Cabotegravir was initially approved by the FDA in December 2021 as a long-acting injectable PrEP. It was only the third medication to be granted FDA approval for PrEP, following emtricitabine/tenofovir disoproxil fumarate (Truvada) and emtricitabine/tenofovir alafenamide (Descovy), which is only indicated for men and transgender women.

In the recent Phase I trial comparing the safety and pharmacokinetics of CAB-ULA versus an existing 200 mg/mL cabotegravir formulation (CAB200), results found that the former’s maximum plasma concentration was lower, demonstrating slower absorption, but with a much longer half-life.

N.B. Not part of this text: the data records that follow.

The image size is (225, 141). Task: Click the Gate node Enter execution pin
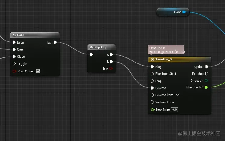click(14, 42)
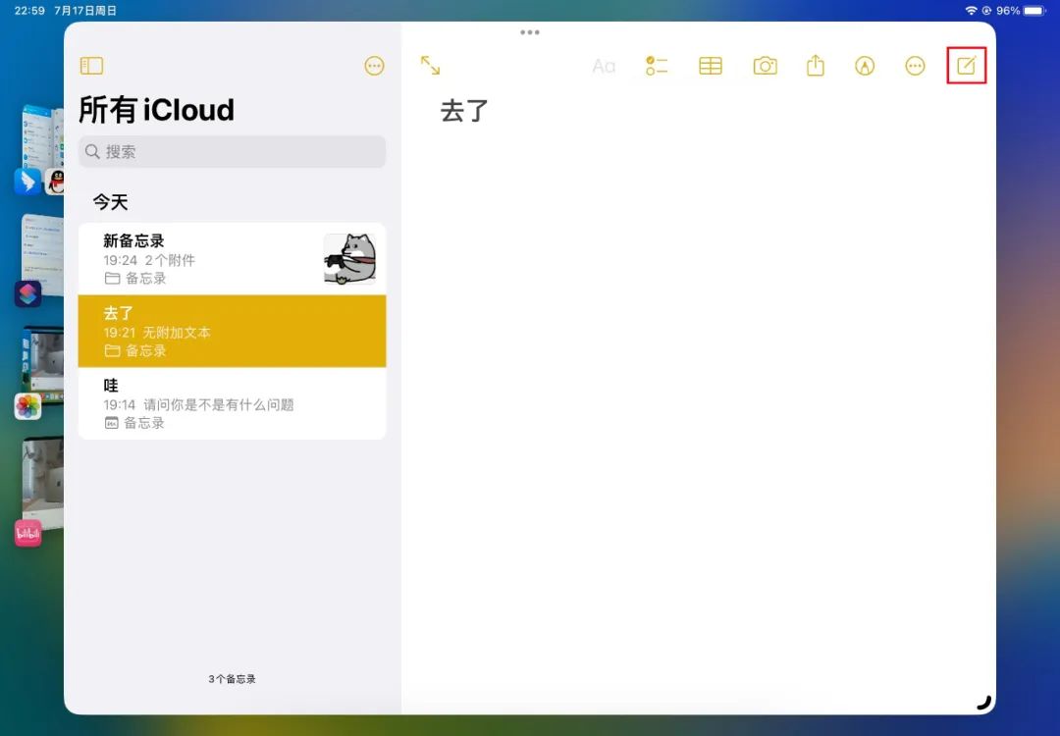Open the Aa text formatting panel
Viewport: 1060px width, 736px height.
point(603,66)
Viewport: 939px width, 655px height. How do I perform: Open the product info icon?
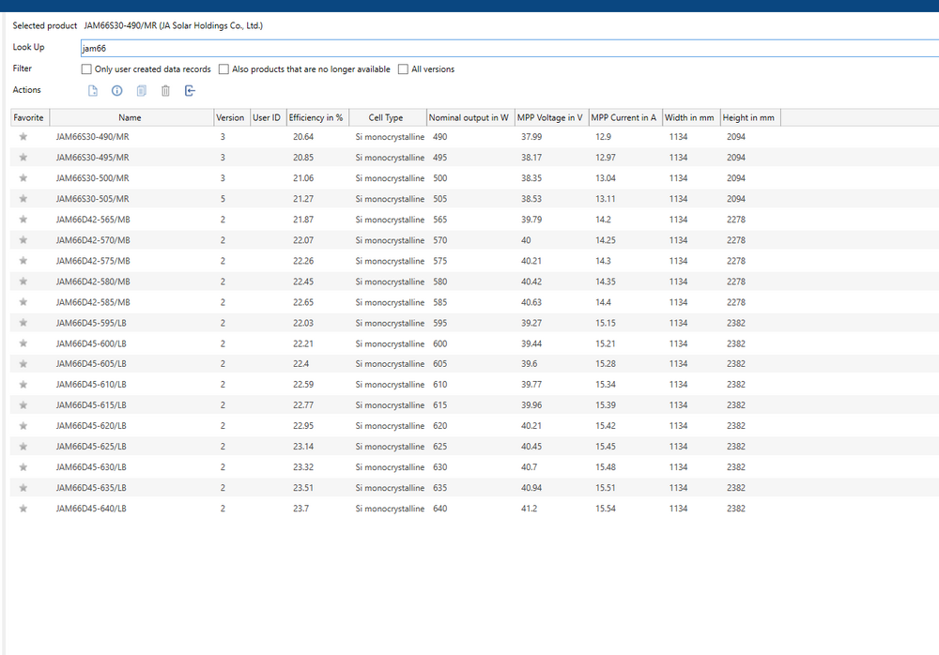point(117,91)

As a result, researchers said that there is potential for a similar exposure with a 1600 mg/3mL dose of CAB-ULA administered every four months compared to the current 600 mg/3mL dose of CAB200 administered every two months.¹

“These findings suggest CAB-ULA has a PK profile with the potential for a dosing interval of at least four months, which is longer than any currently approved HIV prevention option,” said Kelong Han, PhD, primary study investigator, GSK, in the press release. “We look forward to the further clinical development of this promising medicine. As we look to the future, further advancements in longer acting medicines have the potential to revolutionize how HIV is treated and prevented.”

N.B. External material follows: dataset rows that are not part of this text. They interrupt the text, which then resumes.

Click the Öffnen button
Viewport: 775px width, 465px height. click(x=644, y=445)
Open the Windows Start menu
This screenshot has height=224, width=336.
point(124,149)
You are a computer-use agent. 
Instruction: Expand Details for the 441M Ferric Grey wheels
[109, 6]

Last July, cabotegravir earned a positive Committee for Medicinal Products for Human Use (CHMP) review through the EMA, recommending a marketing authorization for long-acting injectable and tablets for HIV prevention. Additionally, it was recommended in combination with safe sex practices to reduce the risk of contracting HIV.²

“The expansion of prevention options is critical if we are to end the HIV epidemic. Long-acting options have the potential to play an important role in reducing challenges such as inconsistent adherence to taking daily pills, and stigma associated with oral PrEP use that can be faced by people who could benefit from PrEP,” said Smith, according to another release. “At ViiV Healthcare we are at the forefront of cutting-edge science, developing innovative solutions to address the biggest unmet needs in HIV prevention. With the CHMP positive opinion, we are hopeful that people in Europe will soon be able to benefit from greater choice.”

References

1. ViiV Healthcare presents phase I clinical trial findings of a cabotegravir long-acting injectable investigational formulation allowing at least four months between doses. GSK. March 4, 2024. Accessed March 5, 2024. https://www.gsk.com/en-gb/media/press-releases/viiv-healthcare-presents-phase-i-clinical-trial-findings-of-a-cabotegravir-long-acting-injectable-investigational-formulation/

2. ViiV Healthcare’s cabotegravir for HIV prevention receives positive CHMP opinion from European Medicines Agency. GSK. July 24, 2023. Accessed March 5, 2024. https://www.gsk.com/en-gb/media/press-releases/viiv-healthcare-s-cabotegravir-for-hiv-prevention-receives-positive-chmp-opinion-from-european-medicines-agency/